Bad normals

This is an issue I hit whilst revising Lund Church.

A model is made up of polygons, and each polygon has a front and a back. In Blender it is not obvious which is which, though Blender does track it. And occasionally it gets it wrong, and a section of mesh is, in effect, inside-out. When you try to print out, there is just a hole there.

In the image below you can see some of the stones to the left of the windows are not just missing but also caused holes in the superstructure.



Microsoft 3D Builder does not spot it, all looks good in there. But Chitubox does. It will not actually say anything or stop you producing a bad file, but it does highlight bad bits in your model. In the image below, all that roof is wrong, the right side of the arches, a part of the cross at the end of the roof, and some stones in the tower. All are shown in a much darker colour.


So what are normals?

Behind the scenes Blender creates a vector (essentially a line) that starts from the centre of the polygon and extends out at the front, at a right angle (i.e. normal to) the plane of the polygon. In an earlier version of Blender you could show normals. This is how it looks in edit mode, X-ray turned on, with face select. The cube on the left has the normals pointing inwards - it is inside-out and will not print. The cube on the right is good, with all the normals pointing outwards.


Of course, if your object has a hole in it, the normals round the hole need to point into the hole.

Blender 4.0 has a new way to show face alignment that is considerably easier. Click the "Overlays" button, a down-arrow beside two overlapping circles top right of the 3d Viewport screen. In the panel that appears, there is a "Face orientation" checkbox.


With that ticked, the front of each face will be blue, the back will be red. This makes it very easy to spot bad normals.



What do I do about it?

Once you have identified bad normals, it is easy to correct them. Just select the offending faces in Edit mode, and flip them by pressing [ALT]-N, and selecting "Flip" from the menu.

The tricky bit is finding them all and selecting just the right ones.

One thing to try is, in Edit mode, with Vertex select, do "Select by non-manifold".


This can pick up other issues, but might pick up the ones you want and you can just flip them.


Why does it happen?

This is the big question!

Since I first wrote this page, I have discovered that it happens when you mirror an object, and then apply the scale. When you mirror an object through, say, the X-axis, Blender just changes the X-scale to a negative number. And that works fine.

However, if you then apply that scale - or join the object to another - Blender will reverse all the normals. I consider this a bug, but I am told it is what it is supposed to do.

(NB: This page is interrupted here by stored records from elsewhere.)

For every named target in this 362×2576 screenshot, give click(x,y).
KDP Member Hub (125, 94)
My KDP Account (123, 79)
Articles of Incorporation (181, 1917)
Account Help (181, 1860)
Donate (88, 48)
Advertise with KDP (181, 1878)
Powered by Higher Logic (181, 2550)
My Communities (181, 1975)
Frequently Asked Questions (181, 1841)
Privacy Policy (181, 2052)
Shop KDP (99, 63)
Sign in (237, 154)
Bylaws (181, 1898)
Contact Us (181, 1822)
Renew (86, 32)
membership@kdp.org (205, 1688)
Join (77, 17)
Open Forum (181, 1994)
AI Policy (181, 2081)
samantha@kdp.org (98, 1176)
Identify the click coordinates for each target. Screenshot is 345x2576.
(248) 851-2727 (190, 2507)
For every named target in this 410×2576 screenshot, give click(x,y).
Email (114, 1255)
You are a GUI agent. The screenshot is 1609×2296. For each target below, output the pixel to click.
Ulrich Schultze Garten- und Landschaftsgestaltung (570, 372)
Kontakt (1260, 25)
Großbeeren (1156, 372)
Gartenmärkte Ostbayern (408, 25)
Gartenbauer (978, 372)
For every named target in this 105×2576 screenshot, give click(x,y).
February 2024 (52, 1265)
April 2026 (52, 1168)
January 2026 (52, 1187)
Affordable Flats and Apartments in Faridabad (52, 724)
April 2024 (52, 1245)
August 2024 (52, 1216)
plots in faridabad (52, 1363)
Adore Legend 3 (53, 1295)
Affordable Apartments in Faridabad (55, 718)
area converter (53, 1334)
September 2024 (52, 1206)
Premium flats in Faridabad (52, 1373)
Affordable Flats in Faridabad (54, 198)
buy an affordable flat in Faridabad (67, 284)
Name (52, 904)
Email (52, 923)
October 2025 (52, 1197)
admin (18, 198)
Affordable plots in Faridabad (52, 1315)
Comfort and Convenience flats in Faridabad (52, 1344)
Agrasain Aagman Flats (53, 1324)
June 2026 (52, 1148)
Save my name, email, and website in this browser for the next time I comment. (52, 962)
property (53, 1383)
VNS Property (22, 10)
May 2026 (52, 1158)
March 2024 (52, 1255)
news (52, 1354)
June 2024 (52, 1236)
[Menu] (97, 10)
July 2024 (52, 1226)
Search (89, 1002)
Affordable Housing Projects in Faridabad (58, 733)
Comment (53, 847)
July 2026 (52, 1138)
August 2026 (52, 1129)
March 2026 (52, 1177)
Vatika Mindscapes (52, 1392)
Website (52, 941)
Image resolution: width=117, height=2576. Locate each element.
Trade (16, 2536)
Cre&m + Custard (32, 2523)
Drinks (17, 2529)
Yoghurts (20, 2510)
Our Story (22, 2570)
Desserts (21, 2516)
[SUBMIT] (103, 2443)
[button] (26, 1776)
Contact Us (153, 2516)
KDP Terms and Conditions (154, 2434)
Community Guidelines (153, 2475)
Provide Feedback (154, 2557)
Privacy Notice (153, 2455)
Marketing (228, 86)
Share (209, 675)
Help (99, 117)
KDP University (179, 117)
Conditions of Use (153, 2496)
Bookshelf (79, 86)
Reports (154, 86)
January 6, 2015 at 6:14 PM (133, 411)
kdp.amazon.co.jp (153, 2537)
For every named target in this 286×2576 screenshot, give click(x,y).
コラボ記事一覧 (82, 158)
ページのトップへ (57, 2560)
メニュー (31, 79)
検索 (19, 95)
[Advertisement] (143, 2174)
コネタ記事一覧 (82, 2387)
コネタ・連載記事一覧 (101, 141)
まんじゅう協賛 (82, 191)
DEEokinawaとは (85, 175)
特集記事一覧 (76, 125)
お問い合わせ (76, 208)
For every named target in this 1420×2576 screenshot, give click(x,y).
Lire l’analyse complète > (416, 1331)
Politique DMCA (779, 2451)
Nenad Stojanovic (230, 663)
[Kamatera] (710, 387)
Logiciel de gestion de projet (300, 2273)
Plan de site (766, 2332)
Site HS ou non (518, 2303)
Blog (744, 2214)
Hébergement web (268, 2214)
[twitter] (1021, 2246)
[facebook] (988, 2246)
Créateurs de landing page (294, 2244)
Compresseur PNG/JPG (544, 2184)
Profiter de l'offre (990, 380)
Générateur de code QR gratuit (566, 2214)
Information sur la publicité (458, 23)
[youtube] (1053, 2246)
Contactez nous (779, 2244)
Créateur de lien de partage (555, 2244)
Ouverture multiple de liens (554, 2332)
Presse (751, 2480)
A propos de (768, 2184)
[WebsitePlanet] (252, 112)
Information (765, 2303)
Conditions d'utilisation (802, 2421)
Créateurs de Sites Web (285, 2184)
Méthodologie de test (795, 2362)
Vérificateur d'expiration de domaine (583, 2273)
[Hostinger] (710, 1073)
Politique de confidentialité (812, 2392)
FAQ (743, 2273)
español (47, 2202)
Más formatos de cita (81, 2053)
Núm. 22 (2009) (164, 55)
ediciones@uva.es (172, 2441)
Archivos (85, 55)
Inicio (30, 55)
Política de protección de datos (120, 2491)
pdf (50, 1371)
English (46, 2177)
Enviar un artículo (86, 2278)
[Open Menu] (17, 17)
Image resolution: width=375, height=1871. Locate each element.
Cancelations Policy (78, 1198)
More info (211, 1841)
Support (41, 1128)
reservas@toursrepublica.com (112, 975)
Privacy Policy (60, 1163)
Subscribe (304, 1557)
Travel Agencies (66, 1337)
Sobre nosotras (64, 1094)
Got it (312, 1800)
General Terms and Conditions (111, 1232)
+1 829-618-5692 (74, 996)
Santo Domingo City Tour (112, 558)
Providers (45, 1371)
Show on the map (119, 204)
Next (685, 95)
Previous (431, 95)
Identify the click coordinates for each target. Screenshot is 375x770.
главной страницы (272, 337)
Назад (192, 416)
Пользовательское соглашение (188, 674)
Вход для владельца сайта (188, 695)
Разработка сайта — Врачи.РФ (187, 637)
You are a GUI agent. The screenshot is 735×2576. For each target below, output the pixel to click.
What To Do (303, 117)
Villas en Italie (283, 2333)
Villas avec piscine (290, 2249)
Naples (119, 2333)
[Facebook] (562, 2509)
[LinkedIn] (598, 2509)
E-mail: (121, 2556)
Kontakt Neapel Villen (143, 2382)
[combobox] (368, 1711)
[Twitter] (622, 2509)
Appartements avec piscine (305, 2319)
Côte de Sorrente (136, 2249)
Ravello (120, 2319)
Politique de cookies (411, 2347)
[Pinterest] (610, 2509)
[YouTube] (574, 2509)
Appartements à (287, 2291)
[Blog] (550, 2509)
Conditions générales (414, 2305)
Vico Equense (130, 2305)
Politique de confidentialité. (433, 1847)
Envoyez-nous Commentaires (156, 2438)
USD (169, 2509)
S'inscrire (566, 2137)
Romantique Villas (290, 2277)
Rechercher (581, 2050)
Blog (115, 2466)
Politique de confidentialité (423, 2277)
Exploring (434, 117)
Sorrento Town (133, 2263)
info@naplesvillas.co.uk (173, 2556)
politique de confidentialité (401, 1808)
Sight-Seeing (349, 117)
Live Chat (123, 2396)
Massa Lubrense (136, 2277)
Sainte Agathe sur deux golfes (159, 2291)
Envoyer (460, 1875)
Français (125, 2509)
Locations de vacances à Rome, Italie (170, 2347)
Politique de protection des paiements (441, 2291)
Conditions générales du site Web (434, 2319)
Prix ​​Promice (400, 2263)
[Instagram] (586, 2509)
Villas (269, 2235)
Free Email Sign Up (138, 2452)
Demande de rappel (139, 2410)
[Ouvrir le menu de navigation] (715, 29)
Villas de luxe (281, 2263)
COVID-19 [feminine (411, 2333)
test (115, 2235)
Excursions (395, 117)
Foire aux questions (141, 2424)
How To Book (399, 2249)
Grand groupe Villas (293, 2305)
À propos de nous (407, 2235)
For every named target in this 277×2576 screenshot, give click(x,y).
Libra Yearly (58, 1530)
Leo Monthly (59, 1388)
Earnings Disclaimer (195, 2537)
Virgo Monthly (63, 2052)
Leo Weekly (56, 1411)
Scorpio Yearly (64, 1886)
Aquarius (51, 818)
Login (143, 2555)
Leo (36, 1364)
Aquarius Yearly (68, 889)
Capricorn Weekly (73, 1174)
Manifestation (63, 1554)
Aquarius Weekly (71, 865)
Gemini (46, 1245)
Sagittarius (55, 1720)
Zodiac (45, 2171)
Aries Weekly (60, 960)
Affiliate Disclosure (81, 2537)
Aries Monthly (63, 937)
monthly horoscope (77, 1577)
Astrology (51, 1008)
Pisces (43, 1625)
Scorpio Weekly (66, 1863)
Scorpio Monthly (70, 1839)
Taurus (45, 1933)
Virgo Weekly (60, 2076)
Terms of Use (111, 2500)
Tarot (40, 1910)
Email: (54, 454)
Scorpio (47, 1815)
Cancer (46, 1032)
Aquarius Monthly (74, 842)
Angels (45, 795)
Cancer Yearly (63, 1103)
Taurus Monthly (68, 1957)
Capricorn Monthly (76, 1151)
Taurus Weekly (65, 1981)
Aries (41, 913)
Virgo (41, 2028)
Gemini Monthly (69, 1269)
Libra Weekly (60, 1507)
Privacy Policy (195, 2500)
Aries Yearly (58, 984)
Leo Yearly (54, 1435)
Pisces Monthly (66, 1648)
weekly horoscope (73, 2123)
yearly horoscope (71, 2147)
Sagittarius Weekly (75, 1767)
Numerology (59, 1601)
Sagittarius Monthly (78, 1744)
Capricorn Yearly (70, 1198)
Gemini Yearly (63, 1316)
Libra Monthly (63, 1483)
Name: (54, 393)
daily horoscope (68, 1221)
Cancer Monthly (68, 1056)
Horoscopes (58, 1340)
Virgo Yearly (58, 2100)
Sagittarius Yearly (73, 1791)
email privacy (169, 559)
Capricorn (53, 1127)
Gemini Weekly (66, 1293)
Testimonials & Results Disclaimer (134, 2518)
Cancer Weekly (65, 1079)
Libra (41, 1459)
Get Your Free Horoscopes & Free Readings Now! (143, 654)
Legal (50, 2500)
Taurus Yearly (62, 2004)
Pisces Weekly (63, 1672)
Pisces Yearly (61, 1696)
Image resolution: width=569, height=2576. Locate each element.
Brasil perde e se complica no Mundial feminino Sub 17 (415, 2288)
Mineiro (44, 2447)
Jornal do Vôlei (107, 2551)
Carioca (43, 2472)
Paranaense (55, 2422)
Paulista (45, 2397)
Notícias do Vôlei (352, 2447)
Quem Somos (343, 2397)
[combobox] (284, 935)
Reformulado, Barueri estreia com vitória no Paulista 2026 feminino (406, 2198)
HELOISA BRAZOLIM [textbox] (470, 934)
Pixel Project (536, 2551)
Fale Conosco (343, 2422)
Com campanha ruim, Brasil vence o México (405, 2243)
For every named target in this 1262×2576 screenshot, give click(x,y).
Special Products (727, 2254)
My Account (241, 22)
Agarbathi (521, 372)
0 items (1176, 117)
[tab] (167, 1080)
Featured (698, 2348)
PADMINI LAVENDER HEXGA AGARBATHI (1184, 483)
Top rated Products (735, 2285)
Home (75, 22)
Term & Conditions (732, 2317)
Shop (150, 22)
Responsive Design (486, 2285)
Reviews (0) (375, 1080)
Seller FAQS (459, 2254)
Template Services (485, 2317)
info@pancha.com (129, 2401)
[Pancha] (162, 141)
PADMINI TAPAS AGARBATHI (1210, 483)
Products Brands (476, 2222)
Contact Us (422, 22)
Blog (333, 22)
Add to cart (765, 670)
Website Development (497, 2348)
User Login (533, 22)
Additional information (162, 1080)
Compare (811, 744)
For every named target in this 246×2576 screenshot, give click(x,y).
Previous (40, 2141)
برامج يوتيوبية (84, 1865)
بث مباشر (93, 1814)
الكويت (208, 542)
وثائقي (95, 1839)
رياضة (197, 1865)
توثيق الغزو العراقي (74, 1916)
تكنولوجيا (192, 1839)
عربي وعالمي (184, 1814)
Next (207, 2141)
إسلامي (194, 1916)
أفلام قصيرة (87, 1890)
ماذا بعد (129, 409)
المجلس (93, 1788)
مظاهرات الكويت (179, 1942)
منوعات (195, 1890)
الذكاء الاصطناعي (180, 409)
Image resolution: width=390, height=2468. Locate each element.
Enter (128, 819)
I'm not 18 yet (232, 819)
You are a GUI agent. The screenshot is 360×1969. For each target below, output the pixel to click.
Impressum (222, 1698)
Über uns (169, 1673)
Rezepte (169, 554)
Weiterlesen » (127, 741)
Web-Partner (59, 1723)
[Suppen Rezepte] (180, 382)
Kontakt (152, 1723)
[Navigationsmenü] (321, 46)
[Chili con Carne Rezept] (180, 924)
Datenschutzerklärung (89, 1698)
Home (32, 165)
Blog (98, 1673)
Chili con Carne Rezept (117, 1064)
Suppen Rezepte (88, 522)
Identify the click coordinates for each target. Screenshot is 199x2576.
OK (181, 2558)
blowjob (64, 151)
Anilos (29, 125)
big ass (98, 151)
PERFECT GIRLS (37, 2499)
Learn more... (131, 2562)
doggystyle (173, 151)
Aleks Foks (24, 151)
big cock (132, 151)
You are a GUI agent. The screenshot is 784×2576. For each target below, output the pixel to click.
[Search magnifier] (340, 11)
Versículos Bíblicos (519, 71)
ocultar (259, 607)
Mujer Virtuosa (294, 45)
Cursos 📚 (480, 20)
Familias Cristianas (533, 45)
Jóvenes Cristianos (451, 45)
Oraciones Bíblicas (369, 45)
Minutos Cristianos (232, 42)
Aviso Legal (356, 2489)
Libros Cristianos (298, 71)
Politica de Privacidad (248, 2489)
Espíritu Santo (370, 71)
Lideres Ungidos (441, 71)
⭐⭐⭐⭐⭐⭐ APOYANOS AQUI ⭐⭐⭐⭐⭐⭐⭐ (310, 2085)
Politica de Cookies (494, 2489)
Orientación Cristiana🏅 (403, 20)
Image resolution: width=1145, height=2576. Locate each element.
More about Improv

https://projects.blender.org/blender/blender/issues/115529

If you know about it in advance it is not too bad, as you can deal with it as it happens.

If you are joining objects and one of them is mirrored, do Object - Apply - Scale on the mirrored object first.

Whenever you do Object - Apply - Scale on a mirrored object, check its normals, and correct them immediately - before you join it up to another object.

A mirrored object is any object with a negative scale on any axis!